Given data:
● ● ● ●
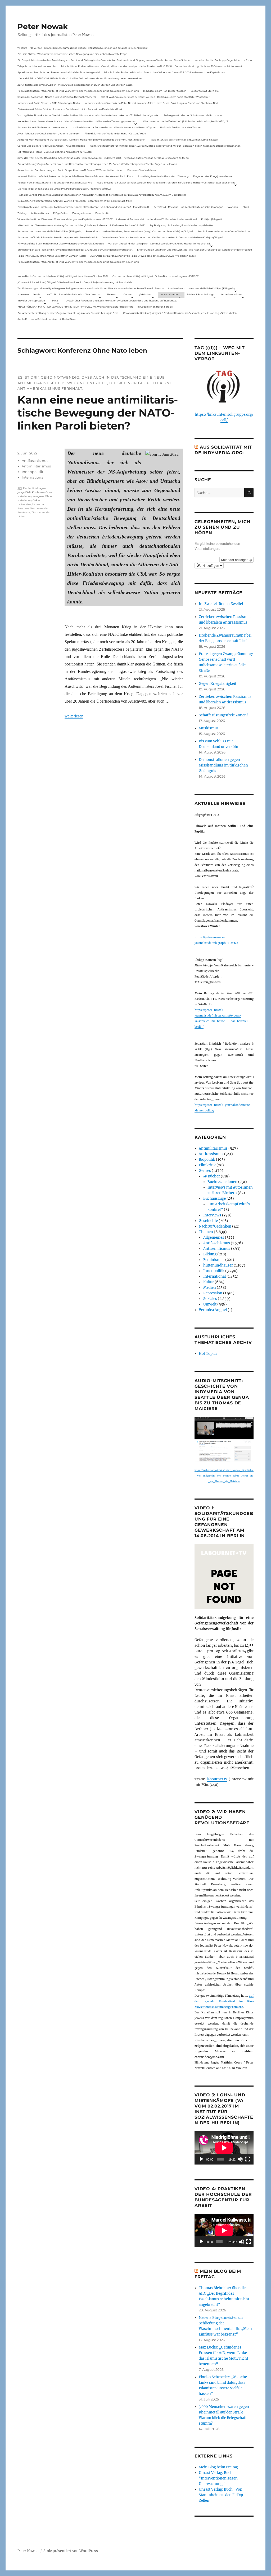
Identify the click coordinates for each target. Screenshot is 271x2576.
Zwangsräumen (81, 213)
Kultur (208, 1282)
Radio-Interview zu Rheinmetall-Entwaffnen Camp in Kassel (184, 139)
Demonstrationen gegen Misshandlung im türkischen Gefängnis (223, 765)
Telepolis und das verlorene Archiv (37, 66)
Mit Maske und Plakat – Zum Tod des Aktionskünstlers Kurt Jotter (54, 151)
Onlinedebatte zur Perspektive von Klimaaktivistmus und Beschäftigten (114, 127)
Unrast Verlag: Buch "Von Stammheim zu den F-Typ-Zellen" (222, 2495)
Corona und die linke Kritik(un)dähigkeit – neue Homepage (51, 145)
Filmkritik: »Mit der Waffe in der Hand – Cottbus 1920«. (115, 133)
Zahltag (21, 213)
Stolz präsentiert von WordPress (70, 2551)
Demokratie (102, 213)
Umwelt (209, 1304)
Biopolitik (207, 1159)
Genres (128, 294)
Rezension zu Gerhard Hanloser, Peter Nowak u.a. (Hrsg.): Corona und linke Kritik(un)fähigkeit (140, 231)
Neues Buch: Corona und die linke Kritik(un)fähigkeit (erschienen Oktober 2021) (63, 276)
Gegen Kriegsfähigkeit (217, 683)
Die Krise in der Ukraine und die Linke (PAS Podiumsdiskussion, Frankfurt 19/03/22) (64, 188)
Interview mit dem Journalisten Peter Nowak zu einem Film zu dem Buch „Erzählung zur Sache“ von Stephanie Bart (151, 103)
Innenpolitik (32, 472)
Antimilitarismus (36, 466)
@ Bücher (211, 1176)
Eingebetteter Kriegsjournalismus (212, 176)
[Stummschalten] (240, 2159)
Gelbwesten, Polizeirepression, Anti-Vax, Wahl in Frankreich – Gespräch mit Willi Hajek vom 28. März (74, 200)
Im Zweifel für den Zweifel (221, 604)
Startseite (23, 294)
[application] (224, 2148)
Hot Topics (208, 1353)
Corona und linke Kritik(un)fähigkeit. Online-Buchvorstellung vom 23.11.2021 (155, 276)
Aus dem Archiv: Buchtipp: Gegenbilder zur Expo (223, 60)
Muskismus (209, 728)
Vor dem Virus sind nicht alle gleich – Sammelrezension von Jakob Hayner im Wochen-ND (159, 243)
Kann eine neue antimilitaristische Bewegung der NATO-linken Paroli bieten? (97, 412)
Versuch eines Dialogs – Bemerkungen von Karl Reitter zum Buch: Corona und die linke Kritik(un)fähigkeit (163, 237)
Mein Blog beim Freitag (218, 2467)
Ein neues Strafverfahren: (141, 170)
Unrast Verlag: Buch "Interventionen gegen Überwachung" (218, 2478)
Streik (246, 206)
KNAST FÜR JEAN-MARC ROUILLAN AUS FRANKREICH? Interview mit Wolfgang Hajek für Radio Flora (75, 306)
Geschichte (208, 1221)
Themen (111, 294)
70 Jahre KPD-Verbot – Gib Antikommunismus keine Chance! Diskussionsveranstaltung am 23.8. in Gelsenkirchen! (82, 47)
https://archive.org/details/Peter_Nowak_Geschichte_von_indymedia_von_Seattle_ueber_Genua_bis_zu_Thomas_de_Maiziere (224, 1476)
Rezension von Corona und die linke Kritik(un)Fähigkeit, (49, 231)
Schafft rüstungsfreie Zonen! (223, 715)
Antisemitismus (40, 213)
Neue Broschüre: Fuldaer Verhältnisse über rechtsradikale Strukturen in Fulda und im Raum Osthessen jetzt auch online (166, 182)
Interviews (212, 1215)
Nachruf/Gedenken (215, 1226)
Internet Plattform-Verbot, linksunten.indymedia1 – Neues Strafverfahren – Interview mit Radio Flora (75, 176)
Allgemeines (213, 1237)
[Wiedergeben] (201, 2159)
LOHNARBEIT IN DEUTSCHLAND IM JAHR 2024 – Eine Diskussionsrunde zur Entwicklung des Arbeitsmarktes (79, 78)
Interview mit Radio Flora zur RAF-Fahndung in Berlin (48, 103)
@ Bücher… (145, 294)
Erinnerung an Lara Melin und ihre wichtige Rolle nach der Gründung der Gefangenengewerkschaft (75, 249)
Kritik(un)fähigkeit (211, 219)
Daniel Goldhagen (34, 488)
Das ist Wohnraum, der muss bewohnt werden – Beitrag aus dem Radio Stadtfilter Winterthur (155, 96)
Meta (55, 300)
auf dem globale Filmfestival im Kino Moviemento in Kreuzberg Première (224, 2001)
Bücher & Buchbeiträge (200, 294)
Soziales (210, 1298)
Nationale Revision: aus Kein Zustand (181, 127)
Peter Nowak (42, 26)
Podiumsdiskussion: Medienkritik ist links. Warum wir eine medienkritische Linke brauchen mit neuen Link (78, 90)
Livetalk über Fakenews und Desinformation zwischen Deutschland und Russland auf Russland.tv (121, 300)
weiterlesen (74, 716)
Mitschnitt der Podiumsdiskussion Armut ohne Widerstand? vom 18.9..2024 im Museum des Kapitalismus (164, 72)
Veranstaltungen (169, 294)
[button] (209, 565)
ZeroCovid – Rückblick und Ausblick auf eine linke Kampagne (188, 206)
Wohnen (233, 206)
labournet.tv (217, 1779)
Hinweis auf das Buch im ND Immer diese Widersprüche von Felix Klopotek (60, 243)
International (33, 477)
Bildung (209, 1254)
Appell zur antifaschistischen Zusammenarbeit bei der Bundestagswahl (58, 72)
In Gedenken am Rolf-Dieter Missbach (164, 90)
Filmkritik (207, 1165)
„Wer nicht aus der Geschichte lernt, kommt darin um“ (48, 133)
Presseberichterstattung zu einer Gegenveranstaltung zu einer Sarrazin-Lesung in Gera (67, 313)
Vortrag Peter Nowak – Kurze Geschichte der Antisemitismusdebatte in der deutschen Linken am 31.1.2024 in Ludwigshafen (88, 115)
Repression (212, 1293)
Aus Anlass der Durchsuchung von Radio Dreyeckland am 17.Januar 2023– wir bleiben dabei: (70, 170)
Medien (209, 1287)
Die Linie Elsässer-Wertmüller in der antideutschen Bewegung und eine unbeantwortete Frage (72, 53)
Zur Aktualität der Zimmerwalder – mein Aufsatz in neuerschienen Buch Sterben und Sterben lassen (75, 84)
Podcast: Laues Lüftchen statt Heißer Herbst (43, 127)
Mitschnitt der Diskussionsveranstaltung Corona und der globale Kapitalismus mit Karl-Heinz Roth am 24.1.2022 (81, 225)
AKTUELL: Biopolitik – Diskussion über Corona (73, 294)
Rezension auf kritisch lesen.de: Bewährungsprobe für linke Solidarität (57, 237)
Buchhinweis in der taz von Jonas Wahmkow (224, 231)
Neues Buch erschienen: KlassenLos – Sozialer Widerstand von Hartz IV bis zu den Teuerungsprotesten (76, 121)
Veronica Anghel (213, 1310)
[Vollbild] (247, 2159)
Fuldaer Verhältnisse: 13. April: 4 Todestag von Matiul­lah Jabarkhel (54, 182)
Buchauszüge (214, 1198)
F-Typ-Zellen (60, 213)
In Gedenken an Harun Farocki (155, 306)
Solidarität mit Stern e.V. (205, 90)
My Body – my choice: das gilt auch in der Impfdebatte (181, 225)
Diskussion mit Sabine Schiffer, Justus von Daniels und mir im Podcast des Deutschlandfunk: (70, 109)
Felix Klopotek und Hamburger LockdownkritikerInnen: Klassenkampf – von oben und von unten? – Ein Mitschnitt (83, 206)
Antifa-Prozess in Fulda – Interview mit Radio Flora (46, 319)
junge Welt (24, 492)
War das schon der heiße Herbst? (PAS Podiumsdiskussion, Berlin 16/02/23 (185, 121)
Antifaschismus (35, 460)
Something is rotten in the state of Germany (163, 176)
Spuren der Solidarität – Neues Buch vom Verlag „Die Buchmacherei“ (56, 96)
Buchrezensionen (222, 1182)
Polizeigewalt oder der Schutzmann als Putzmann (193, 115)
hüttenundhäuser (218, 1265)
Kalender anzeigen (235, 559)
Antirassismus (211, 1154)
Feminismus (213, 1260)
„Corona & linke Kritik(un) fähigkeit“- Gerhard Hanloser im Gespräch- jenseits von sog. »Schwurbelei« (74, 282)
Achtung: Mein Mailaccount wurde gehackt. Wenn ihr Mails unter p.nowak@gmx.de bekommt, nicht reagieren (81, 139)
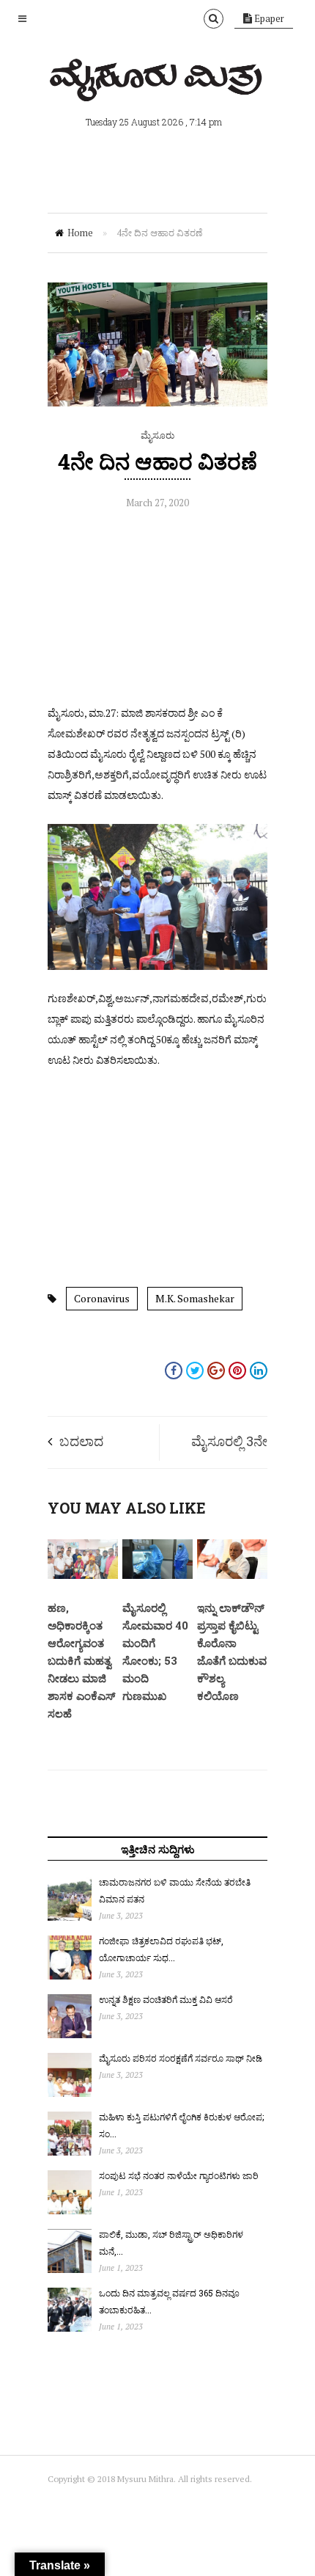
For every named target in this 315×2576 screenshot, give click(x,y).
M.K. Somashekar (194, 1298)
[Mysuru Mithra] (157, 84)
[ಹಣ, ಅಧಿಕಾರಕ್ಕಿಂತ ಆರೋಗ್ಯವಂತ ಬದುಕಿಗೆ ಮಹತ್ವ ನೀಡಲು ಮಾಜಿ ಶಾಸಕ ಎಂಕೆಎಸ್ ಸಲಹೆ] (83, 1575)
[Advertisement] (157, 611)
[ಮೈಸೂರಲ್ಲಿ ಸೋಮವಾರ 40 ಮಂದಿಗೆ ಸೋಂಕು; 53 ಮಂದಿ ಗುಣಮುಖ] (157, 1575)
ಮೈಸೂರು (157, 435)
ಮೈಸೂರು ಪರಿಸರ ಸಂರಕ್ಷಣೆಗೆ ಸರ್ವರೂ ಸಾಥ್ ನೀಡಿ (180, 2058)
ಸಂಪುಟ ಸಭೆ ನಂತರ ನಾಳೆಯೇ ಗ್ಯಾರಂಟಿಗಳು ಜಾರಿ (179, 2175)
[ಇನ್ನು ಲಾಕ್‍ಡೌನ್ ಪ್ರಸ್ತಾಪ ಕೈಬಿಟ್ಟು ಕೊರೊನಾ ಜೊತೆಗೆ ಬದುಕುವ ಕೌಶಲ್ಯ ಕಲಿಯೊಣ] (232, 1575)
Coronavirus (102, 1298)
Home (80, 232)
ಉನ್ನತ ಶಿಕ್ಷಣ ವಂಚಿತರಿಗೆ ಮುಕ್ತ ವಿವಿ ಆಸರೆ (166, 1999)
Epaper (268, 18)
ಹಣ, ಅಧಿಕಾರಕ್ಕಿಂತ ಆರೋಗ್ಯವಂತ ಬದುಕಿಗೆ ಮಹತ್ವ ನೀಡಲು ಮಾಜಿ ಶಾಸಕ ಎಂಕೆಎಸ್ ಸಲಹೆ (81, 1660)
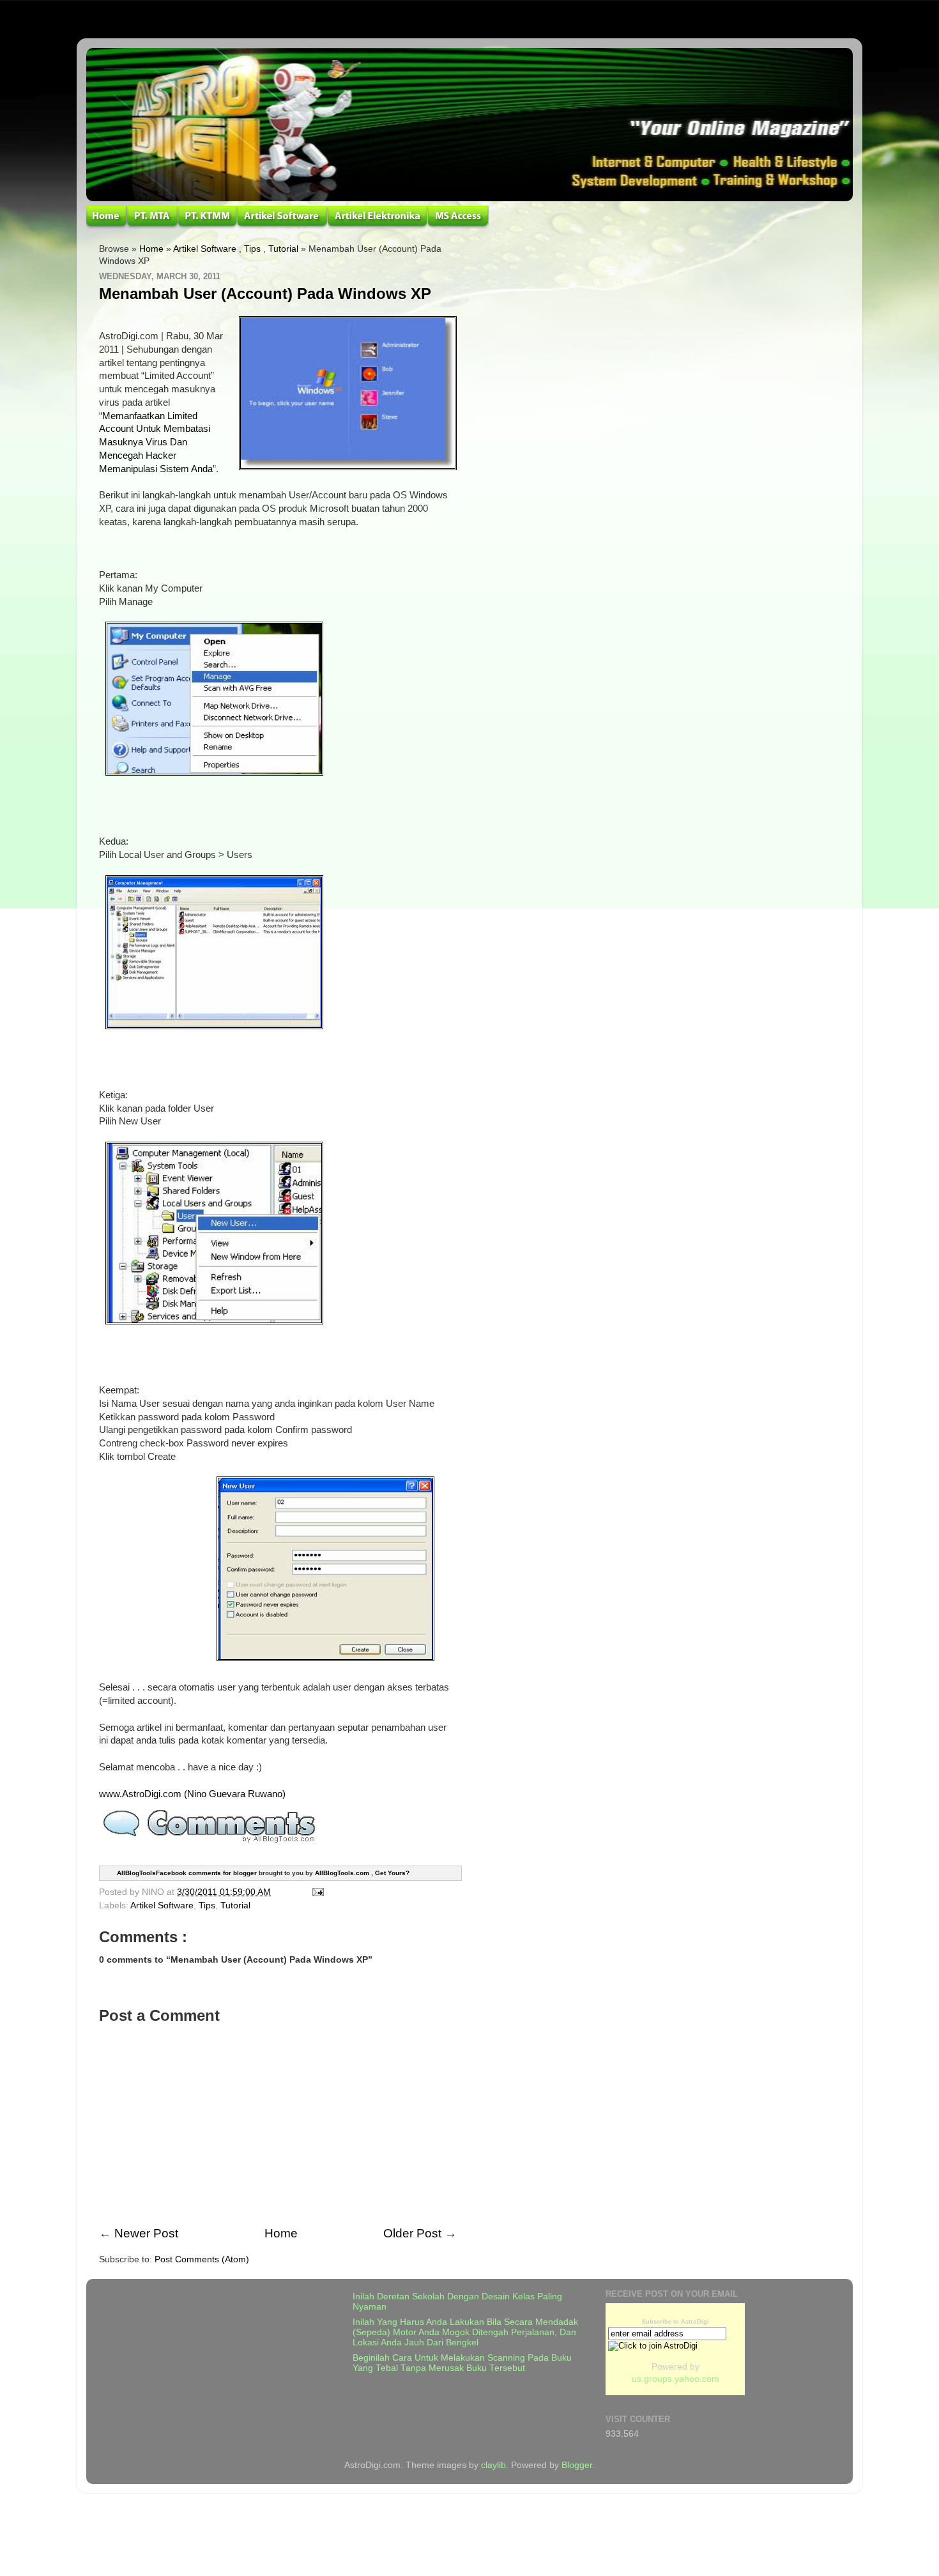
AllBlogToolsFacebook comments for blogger (187, 1872)
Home (151, 249)
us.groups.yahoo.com (675, 2379)
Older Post (412, 2233)
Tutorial (283, 249)
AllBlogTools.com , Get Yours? (362, 1872)
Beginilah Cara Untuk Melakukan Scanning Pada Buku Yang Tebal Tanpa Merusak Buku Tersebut (462, 2363)
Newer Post (146, 2233)
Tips (252, 249)
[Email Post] (316, 1892)
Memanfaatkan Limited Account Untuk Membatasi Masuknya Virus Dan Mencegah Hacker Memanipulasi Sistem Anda (156, 442)
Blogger (576, 2465)
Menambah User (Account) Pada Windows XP (265, 293)
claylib (493, 2465)
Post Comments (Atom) (202, 2259)
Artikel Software (204, 249)
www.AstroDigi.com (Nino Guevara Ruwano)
● ● ● ●
Directions: In the entries above, find the line with "Appell zur antifaschistischen" and the line with "Die Linie Elsässer-Wertmüller", then set down exactly those two and every line between them, nothing else.

Exercise solution:
Appell zur antifaschistischen Zusammenarbeit bei der Bundestagswahl (58, 72)
In Gedenken am Rolf-Dieter Missbach (164, 90)
Filmkritik (207, 1165)
„Wer nicht aus der Geschichte lernt, kommt darin um“ (48, 133)
Presseberichterstattung zu einer Gegenveranstaltung zu einer Sarrazin-Lesung in Gera (67, 313)
Vortrag Peter Nowak – Kurze Geschichte der Antisemitismusdebatte in der deutschen Linken am 31.1.2024 in Ludwigshafen (88, 115)
Repression (212, 1293)
Aus Anlass der Durchsuchung von Radio Dreyeckland am 17.Januar 2023– wir bleiben dabei: (70, 170)
Medien (209, 1287)
Die Linie Elsässer-Wertmüller in der antideutschen Bewegung und eine unbeantwortete Frage (72, 53)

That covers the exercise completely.